Luján was among the first members of the state’s all-Democratic congressional delegation to endorse “Medicare for All.” He sponsored several pieces of health care legislation that have passed the House but were not brought to the floor for a vote in the Senate.
That included legislation that sought to lower the cost of prescription drugs.
“That must be a priority for the next Congress as well,” Luján said.
Luján came into the campaign with years of experience. His first election came when he was in his early 30s and won a seat on the New Mexico Public Regulation Commission. He touted his experience with both the PRC and the U.S. House of Representatives in making his case for the Senate seat.
He said he worked to expand New Mexico’s renewable energy portfolio standard, enact strong energy-efficiency provisions, community solar programs and home weatherization initiatives during his tenure with the PRC.
“While I was at the Public Regulation Commission, I also proudly worked to hold home insurance companies accountable when they were not treating constituents fairly,” he said. “In some cases, the businesses were all about denying people’s claims before even reviewing them.”
Luján’s first state job was as deputy state treasurer in 2002 and 2003. He later worked as director of administrative services and chief financial officer of the state Cultural Affairs Department. He served four years on the PRC, the last three as chairman, before being elected in 2008 to Congress.

**Exercise:** Copy the full passage about Luján's legislative record and career, word for word.

**Recorded information:**

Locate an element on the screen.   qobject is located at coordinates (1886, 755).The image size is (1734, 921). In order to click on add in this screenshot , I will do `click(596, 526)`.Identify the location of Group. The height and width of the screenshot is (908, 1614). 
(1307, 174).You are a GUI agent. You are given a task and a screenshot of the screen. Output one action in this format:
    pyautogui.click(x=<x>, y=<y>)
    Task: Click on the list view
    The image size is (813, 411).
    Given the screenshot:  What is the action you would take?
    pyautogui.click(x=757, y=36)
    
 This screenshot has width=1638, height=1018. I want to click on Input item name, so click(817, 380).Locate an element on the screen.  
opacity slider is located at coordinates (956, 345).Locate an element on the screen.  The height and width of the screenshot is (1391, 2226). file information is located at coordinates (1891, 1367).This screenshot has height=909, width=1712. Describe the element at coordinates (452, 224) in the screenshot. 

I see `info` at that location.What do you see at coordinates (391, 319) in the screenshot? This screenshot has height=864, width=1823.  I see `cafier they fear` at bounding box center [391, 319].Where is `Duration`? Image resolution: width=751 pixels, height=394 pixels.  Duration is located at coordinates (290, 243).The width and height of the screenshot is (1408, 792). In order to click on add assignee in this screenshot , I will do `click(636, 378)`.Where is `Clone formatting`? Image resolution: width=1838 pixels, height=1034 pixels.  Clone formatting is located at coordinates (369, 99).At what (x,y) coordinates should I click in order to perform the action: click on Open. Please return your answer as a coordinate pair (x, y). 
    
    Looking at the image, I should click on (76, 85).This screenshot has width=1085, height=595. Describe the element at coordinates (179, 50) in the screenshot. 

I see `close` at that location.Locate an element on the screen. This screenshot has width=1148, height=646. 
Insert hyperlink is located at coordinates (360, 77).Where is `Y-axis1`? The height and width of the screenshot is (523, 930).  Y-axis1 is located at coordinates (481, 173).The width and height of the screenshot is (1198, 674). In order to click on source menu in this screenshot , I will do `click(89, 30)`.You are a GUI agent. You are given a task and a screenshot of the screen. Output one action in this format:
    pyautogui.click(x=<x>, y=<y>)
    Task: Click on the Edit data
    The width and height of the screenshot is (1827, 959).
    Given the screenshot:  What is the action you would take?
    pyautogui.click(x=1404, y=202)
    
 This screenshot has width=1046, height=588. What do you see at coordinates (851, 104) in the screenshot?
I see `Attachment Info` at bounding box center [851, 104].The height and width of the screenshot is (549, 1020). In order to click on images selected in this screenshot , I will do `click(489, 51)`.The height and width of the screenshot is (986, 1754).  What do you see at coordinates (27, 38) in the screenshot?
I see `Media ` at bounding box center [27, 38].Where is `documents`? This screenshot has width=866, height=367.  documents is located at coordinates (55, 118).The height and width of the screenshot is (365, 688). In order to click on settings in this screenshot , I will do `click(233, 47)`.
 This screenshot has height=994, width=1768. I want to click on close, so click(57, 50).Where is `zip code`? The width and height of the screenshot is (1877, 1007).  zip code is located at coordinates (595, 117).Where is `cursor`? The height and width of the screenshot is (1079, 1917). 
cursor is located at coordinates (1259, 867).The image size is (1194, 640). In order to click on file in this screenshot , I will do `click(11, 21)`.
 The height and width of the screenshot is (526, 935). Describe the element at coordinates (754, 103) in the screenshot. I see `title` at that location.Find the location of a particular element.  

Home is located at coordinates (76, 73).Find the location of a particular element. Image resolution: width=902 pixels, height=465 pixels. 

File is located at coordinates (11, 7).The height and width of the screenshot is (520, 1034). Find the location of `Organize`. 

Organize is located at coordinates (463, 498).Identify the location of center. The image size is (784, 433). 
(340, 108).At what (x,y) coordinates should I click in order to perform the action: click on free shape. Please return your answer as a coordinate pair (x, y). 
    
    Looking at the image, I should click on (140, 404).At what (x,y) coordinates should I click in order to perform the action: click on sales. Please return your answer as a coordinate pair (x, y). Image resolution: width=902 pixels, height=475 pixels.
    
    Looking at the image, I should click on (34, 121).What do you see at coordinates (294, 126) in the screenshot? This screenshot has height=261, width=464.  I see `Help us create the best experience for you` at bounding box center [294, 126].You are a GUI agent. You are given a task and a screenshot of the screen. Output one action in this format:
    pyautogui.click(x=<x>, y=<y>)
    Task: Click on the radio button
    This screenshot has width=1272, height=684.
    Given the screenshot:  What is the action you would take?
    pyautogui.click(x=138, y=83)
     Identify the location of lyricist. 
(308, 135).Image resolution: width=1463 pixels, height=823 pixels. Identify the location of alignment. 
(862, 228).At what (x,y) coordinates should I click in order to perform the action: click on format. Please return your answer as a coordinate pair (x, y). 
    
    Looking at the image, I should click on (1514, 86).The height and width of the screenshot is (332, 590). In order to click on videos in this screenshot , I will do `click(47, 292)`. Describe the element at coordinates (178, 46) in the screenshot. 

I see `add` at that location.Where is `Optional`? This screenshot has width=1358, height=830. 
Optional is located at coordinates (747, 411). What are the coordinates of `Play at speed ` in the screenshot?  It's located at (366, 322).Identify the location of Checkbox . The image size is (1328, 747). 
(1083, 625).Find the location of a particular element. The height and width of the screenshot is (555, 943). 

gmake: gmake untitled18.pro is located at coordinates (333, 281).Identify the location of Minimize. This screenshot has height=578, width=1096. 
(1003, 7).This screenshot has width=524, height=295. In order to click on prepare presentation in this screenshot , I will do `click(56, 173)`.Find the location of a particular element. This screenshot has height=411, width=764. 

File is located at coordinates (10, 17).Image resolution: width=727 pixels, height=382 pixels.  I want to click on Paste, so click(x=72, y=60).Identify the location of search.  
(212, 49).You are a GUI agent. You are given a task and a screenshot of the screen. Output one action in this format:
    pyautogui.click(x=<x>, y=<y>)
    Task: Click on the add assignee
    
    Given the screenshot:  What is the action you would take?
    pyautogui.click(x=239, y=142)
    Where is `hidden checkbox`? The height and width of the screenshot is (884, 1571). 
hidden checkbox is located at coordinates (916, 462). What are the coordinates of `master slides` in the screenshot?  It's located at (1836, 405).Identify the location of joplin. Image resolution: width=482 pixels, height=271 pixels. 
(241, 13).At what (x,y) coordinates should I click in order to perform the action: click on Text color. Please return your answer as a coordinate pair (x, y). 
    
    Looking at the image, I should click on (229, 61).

**Task solution:**
Luján was among the first members of the state’s all-Democratic congressional delegation to endorse “Medicare for All.” He sponsored several pieces of health care legislation that have passed the House but were not brought to the floor for a vote in the Senate.
That included legislation that sought to lower the cost of prescription drugs.
“That must be a priority for the next Congress as well,” Luján said.
Luján came into the campaign with years of experience. His first election came when he was in his early 30s and won a seat on the New Mexico Public Regulation Commission. He touted his experience with both the PRC and the U.S. House of Representatives in making his case for the Senate seat.
He said he worked to expand New Mexico’s renewable energy portfolio standard, enact strong energy-efficiency provisions, community solar programs and home weatherization initiatives during his tenure with the PRC.
“While I was at the Public Regulation Commission, I also proudly worked to hold home insurance companies accountable when they were not treating constituents fairly,” he said. “In some cases, the businesses were all about denying people’s claims before even reviewing them.”
Luján’s first state job was as deputy state treasurer in 2002 and 2003. He later worked as director of administrative services and chief financial officer of the state Cultural Affairs Department. He served four years on the PRC, the last three as chairman, before being elected in 2008 to Congress.